- _What is expected_
The word "computer" may appear in some of the lines below. State how many lines contain it, and write only that number.

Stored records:
──────
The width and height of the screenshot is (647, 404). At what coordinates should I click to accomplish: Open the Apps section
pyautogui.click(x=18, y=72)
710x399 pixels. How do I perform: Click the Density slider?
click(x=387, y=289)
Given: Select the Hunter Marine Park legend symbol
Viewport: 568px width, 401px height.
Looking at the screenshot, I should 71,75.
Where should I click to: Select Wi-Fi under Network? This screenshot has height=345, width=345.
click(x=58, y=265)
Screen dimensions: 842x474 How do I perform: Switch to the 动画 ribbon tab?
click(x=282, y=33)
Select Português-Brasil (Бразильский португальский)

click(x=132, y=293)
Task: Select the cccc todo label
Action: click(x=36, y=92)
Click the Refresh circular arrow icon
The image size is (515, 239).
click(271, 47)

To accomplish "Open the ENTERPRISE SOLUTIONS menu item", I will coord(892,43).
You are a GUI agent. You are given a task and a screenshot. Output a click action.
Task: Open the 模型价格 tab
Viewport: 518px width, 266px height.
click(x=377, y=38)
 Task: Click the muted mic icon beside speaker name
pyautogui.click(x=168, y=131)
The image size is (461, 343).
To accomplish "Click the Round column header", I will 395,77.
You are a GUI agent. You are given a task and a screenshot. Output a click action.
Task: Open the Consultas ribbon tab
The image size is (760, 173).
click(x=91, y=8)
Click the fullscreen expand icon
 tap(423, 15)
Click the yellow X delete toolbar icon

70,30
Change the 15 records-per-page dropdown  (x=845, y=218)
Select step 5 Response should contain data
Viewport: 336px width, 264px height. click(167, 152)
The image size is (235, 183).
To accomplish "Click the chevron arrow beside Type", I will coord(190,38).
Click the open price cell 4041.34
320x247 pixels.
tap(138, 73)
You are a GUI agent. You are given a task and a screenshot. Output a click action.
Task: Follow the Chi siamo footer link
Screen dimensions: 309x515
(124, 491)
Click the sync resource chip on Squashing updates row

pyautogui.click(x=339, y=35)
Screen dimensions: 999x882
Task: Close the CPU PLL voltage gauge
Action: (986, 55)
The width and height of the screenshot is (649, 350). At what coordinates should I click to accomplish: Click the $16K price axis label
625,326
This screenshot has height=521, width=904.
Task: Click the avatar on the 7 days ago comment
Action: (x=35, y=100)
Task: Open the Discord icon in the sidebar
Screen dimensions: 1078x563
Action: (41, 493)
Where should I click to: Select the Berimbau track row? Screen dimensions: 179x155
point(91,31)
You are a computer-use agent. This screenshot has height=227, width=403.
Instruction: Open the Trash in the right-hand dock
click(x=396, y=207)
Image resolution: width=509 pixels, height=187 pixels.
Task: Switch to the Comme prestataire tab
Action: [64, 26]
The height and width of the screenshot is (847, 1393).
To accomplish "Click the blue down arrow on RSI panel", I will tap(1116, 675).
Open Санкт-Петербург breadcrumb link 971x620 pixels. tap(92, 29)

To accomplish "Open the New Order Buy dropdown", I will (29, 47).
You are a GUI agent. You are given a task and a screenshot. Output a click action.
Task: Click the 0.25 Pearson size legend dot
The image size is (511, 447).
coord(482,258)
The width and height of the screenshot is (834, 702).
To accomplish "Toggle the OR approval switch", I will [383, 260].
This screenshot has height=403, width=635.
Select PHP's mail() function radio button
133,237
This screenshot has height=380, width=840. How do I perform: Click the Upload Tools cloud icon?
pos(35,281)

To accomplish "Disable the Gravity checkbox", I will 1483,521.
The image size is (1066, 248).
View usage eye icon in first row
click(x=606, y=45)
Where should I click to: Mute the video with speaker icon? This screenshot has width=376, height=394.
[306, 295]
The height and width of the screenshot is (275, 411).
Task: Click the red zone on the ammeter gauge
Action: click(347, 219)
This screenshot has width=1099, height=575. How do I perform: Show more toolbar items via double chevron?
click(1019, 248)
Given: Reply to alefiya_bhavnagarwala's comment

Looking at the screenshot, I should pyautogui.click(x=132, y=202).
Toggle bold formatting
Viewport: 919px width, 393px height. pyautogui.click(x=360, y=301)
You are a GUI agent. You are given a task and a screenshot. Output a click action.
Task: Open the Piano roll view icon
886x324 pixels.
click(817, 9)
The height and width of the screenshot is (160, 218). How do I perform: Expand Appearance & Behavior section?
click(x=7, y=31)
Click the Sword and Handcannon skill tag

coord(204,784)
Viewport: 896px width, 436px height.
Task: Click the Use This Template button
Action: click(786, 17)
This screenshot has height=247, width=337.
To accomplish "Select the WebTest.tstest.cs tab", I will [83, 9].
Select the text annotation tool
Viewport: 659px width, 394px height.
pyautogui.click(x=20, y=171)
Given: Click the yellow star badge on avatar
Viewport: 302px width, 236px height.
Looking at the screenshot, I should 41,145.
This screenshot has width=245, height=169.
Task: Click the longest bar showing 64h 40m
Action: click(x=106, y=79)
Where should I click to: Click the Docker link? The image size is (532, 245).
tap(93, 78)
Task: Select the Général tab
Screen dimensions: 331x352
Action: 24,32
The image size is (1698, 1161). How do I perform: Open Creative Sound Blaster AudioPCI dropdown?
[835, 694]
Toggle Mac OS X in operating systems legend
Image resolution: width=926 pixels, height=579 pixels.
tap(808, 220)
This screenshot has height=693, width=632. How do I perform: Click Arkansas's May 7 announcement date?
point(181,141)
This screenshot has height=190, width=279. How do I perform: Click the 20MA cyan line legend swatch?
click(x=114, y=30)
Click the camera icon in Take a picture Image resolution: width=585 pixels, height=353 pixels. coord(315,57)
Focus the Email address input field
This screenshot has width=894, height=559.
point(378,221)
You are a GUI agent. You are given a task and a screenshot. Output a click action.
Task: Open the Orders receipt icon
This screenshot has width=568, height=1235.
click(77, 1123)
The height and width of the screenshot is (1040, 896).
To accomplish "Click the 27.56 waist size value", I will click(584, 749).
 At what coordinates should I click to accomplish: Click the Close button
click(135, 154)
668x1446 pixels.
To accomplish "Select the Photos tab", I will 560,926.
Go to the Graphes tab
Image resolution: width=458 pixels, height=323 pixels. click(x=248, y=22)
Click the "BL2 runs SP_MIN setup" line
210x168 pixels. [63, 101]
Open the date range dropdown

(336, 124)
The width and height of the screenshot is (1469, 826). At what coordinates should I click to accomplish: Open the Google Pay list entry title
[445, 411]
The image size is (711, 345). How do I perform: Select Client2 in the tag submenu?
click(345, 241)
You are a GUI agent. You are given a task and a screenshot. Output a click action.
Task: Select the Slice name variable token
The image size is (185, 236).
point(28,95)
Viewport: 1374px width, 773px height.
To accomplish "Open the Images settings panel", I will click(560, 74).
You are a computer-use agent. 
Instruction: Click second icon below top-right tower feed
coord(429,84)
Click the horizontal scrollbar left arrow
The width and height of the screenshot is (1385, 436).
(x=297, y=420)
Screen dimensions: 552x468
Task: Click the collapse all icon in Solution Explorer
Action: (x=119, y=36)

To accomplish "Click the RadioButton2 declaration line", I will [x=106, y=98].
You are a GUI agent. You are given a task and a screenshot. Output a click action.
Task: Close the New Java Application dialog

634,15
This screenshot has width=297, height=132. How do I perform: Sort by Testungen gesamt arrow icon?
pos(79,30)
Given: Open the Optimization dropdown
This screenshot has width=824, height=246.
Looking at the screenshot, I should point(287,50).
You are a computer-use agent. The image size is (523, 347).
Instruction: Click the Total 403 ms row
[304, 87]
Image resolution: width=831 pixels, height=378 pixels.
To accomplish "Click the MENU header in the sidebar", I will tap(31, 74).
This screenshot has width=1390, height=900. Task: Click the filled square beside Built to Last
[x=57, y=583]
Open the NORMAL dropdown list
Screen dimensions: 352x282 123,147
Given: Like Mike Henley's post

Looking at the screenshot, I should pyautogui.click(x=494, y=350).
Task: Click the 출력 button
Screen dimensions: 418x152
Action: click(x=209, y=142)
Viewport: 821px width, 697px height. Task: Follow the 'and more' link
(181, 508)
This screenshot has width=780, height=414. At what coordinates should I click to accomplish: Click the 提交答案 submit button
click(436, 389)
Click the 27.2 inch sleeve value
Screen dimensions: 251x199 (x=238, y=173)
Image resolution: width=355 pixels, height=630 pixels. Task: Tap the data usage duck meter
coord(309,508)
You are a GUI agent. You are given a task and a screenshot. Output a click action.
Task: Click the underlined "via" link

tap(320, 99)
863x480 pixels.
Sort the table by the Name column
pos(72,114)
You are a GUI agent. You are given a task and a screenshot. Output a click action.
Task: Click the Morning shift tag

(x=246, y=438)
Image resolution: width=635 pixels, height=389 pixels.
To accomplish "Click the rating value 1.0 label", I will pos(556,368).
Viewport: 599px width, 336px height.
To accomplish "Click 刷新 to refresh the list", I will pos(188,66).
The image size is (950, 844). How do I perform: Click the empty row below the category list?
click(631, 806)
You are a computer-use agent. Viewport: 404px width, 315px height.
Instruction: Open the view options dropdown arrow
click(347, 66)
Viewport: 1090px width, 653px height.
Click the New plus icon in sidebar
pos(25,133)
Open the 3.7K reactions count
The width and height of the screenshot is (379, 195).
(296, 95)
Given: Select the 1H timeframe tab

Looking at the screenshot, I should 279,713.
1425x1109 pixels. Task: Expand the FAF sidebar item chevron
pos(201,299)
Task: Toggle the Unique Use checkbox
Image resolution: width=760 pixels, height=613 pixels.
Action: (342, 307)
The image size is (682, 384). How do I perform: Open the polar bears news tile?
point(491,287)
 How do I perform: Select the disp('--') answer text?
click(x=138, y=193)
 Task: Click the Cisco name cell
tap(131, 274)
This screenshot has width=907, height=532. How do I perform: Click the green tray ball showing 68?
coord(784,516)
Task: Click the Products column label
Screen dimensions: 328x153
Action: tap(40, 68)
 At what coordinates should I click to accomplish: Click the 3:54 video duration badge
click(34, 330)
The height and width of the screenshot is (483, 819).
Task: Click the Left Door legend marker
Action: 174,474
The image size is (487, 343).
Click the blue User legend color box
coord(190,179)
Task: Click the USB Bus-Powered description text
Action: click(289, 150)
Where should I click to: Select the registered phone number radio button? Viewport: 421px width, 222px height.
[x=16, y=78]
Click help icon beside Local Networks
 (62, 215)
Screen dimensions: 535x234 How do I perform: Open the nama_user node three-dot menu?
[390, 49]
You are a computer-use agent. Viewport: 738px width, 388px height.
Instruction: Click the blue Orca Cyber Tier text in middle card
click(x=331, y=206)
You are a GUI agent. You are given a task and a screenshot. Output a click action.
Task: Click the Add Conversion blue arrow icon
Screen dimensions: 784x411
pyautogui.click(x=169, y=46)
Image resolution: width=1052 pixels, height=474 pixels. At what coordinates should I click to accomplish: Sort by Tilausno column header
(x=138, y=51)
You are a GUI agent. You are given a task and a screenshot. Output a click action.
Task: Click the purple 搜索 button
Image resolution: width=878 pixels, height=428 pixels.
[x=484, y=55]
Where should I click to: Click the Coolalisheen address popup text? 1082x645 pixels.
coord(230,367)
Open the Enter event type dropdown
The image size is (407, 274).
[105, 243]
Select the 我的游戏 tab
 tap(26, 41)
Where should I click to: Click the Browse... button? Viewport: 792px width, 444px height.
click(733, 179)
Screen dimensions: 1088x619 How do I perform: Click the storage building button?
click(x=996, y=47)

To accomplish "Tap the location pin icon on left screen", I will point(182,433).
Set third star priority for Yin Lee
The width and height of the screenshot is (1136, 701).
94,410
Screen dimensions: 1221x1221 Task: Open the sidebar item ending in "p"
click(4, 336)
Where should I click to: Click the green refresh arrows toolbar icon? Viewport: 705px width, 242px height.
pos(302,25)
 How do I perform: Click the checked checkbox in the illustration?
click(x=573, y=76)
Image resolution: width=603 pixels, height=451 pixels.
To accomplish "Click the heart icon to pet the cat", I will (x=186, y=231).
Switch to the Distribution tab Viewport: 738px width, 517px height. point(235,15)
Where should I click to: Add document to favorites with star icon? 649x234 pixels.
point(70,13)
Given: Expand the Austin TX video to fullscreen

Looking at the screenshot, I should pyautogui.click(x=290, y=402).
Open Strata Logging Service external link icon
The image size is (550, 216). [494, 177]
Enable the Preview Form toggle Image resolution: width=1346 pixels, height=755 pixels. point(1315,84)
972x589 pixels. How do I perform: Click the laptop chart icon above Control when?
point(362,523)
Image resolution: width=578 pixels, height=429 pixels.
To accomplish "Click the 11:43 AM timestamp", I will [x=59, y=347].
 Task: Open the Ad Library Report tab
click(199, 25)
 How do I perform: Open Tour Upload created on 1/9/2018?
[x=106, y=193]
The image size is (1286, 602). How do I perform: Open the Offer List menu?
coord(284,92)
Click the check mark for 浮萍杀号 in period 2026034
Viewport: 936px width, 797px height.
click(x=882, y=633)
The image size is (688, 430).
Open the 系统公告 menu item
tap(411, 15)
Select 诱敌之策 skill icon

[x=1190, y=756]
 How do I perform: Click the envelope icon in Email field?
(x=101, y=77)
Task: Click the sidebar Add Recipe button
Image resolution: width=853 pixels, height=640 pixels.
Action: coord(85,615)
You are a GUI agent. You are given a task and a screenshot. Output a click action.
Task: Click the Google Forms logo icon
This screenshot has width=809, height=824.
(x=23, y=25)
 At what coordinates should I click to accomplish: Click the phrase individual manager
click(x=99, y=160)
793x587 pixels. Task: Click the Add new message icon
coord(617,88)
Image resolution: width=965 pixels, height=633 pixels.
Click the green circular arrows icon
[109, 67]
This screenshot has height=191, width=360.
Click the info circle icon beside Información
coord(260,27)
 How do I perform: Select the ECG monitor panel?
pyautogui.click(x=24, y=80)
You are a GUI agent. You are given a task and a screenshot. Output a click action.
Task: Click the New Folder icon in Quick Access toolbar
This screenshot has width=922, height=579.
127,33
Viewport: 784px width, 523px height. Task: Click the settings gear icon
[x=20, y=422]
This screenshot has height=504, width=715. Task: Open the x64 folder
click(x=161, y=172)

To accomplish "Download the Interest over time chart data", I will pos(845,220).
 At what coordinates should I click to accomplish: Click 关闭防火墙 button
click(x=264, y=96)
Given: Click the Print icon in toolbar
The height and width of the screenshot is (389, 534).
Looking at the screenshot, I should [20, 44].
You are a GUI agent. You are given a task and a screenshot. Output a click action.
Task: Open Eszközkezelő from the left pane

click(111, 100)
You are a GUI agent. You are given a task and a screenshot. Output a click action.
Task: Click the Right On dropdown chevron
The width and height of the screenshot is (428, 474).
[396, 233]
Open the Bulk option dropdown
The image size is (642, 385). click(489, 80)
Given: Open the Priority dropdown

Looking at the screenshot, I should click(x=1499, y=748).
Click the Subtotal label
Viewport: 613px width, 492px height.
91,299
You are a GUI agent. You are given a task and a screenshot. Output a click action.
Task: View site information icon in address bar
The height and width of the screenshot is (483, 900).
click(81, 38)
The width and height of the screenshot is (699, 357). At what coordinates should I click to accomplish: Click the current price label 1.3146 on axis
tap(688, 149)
──────
- _Output below_
5